Любопытно, что поэты с большой долей своеволия легче всего приходят к традиционному стиху и традиционной, до них отработанной мысли. В просторечии это часто называется «простотой». Ведь «простота» – это не понятие, и ей ничего, в сущности, не соответствует в рядах со знаком плюс. Она влечет за собой только элементы отрицательного ряда: обеднение структуры – внутренней и внешней, отказ от многоплановости и от основных свойств языка и мысли: их метафоричности и символики.
«Простота» – это забота о потребителе, то есть читателе, редакторе, цензоре и особенно о начальниках, которые так не любят утруждать себя излишними глубинами, если они не связаны с их прямыми начальственными функциями. «Простота» – это, скорее всего, синоним понятности, то есть набора готовых элементов, уже угнездившихся в человеческом сознании [17] . Улягутся какие-то вещи в человеческом мозгу и живут там. Вот им и кажется через сто лет, что Пушкин стал им понятен. Поскребите эту понятность и то, что называется моим Пушкиным, и найдете такое, от чего не поздоровится. «Пишите просто, как Пушкин» – идиотское изобретенье лентяев, которые и самого Пушкина не понимают и дико бы взвыли, если бы пришел новый Пушкин.
Прямизна мысли, ахматовской, например, тоже иногда кажется «простотой», но это совсем не то и только случайно совпадает с ней в одном свойстве: доходчивости до читателя – в искалеченном, конечно, и упрощенном виде. И чаще, кстати говоря, отпугивает, потому что в ахматовской мысли всегда присутствует анализ, основное структурное начало ее мышления. Этого я никак бы не могла сказать про Мандельштама, тоже человека высокологического, но отличающегося целостным миропониманием и иерархической системой идей.

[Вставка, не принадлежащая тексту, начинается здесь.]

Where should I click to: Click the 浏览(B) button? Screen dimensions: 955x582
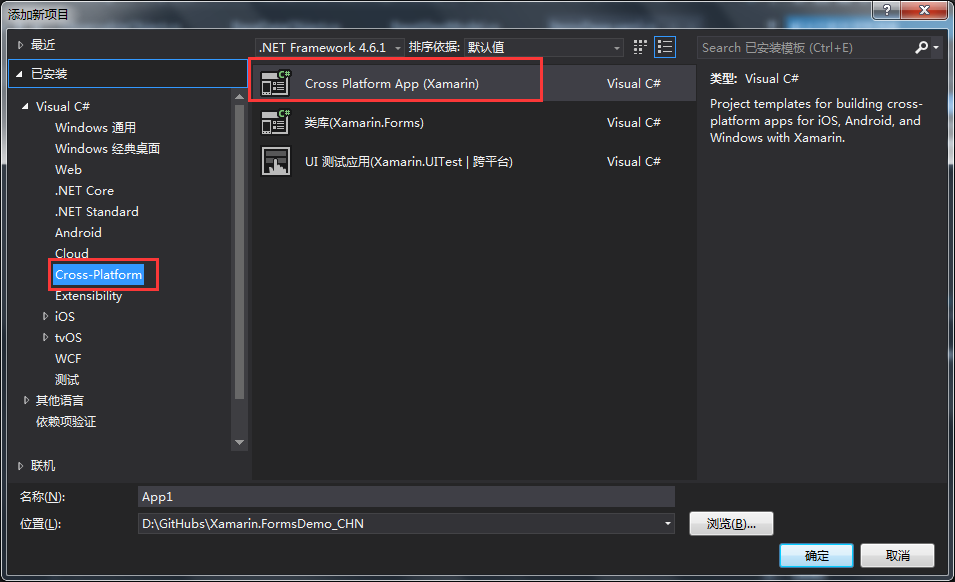tap(731, 522)
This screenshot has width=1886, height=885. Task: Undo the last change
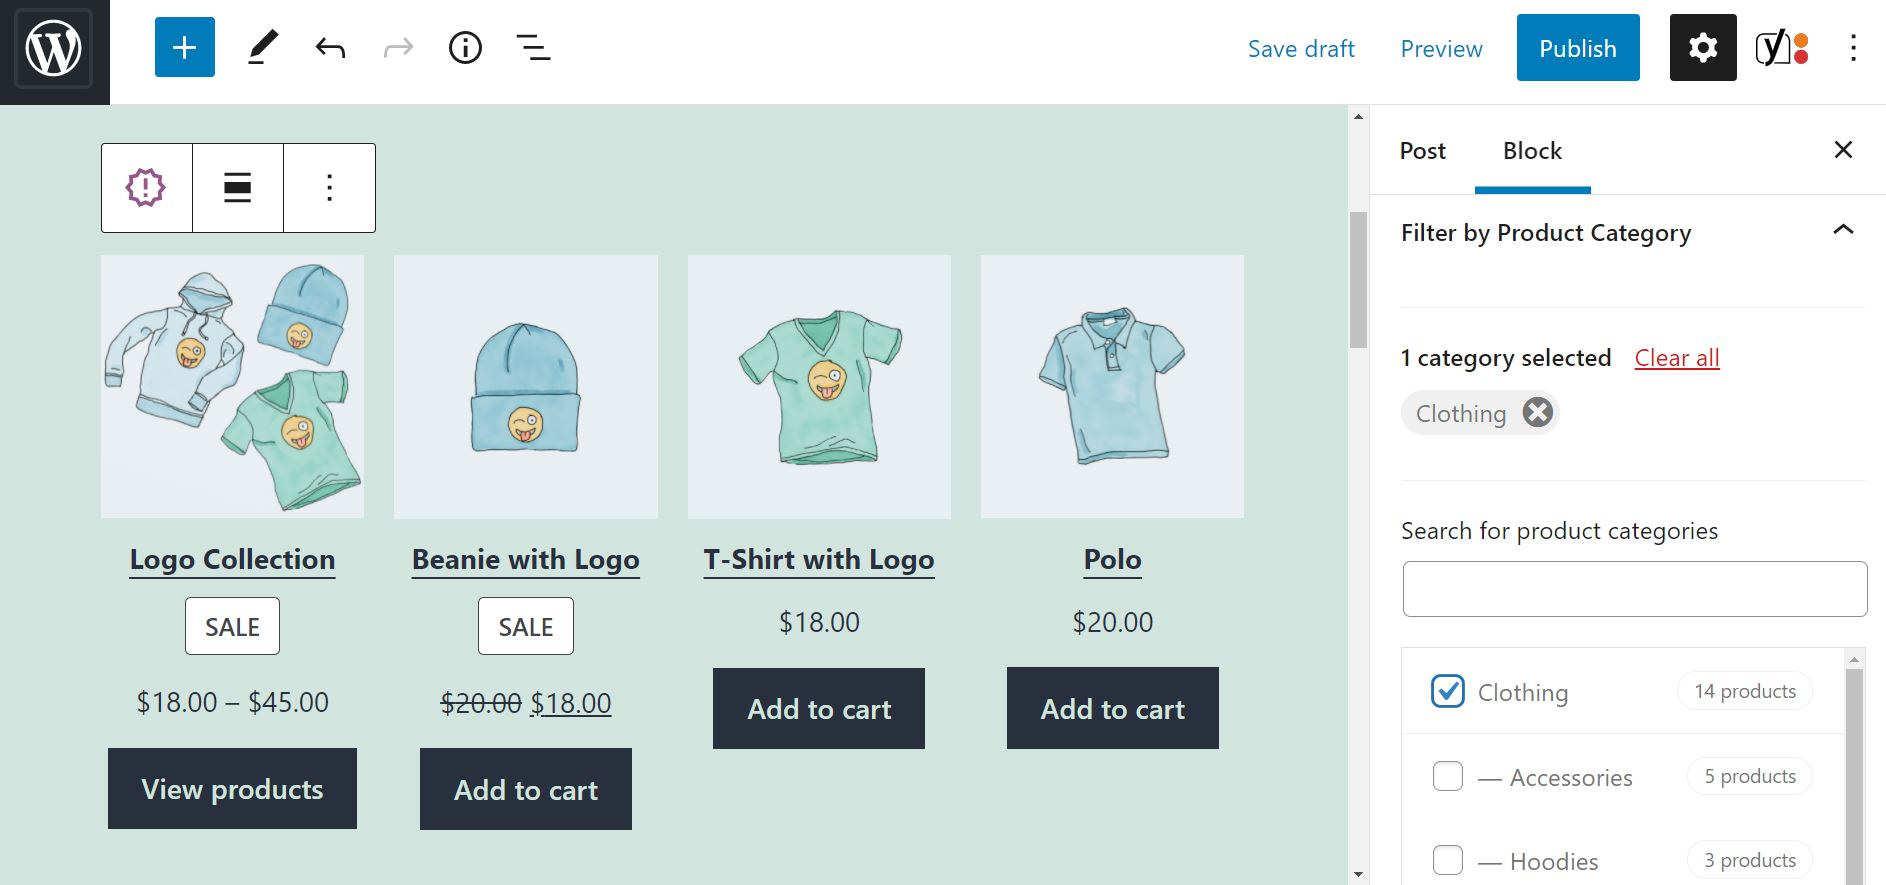[x=329, y=47]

Найденное слово (своеволие) помогло нам осознать смысл свободы. Общество только тогда устойчиво, когда оно основано на вечном нравственном порядке и этот нравственный порядок не может быть уничтожен никакими гражданскими законами и обычаями. Коллективный разум легко поддается гипнозу слов и гипнозу идей. Целые общества бывают одержимы гипнозом при служении религиозным, политическим и социальным идеям.
Свобода – это возможность выбора, вернее, отбора идей. Она основана на нравственном начале, которое охраняет нас от гипнотизирующей силы преходящих и ложных идей. Это свобода не от высшего начала жизни, а от гипнотизирующей силы социальной среды. Она отличается от своеволия тем, что у нее есть основа в животворящих силах человечества, в богочеловечестве, говоря словами Достоевского, а не в человекобожестве. О.М., отстаивая эту свободу, сказал: «Здесь я стою, я не могу иначе»114.
Безрелигиозный гуманизм девятнадцатого века во главу угла поставил человека, его волю, его счастье, его желания, развитие в нем индивидуалистических черт. Именно это должно было поощрять своеволие с его вечными признаками: «я хочу» и «я могу». У своеволия есть два крайних проявления: воля к власти – я знаю, как создать счастье, как надо поступать, что нужно делать, – и самоубийство: «зачем мне жить, если что-то не удовлетворяет меня в жизни, если мое „хочу“ расходится с тем, что я, могу“?» Своеволие отказывается от наследства идей и ищет новых, которые само изобретает для самых разных целей: могущества, счастья, богатства или других произвольно поставленных целей. Служение человеку, не ограниченное никаким вечным законом, должно было дать расцвет своеволия и в личной, и в общественной жизни.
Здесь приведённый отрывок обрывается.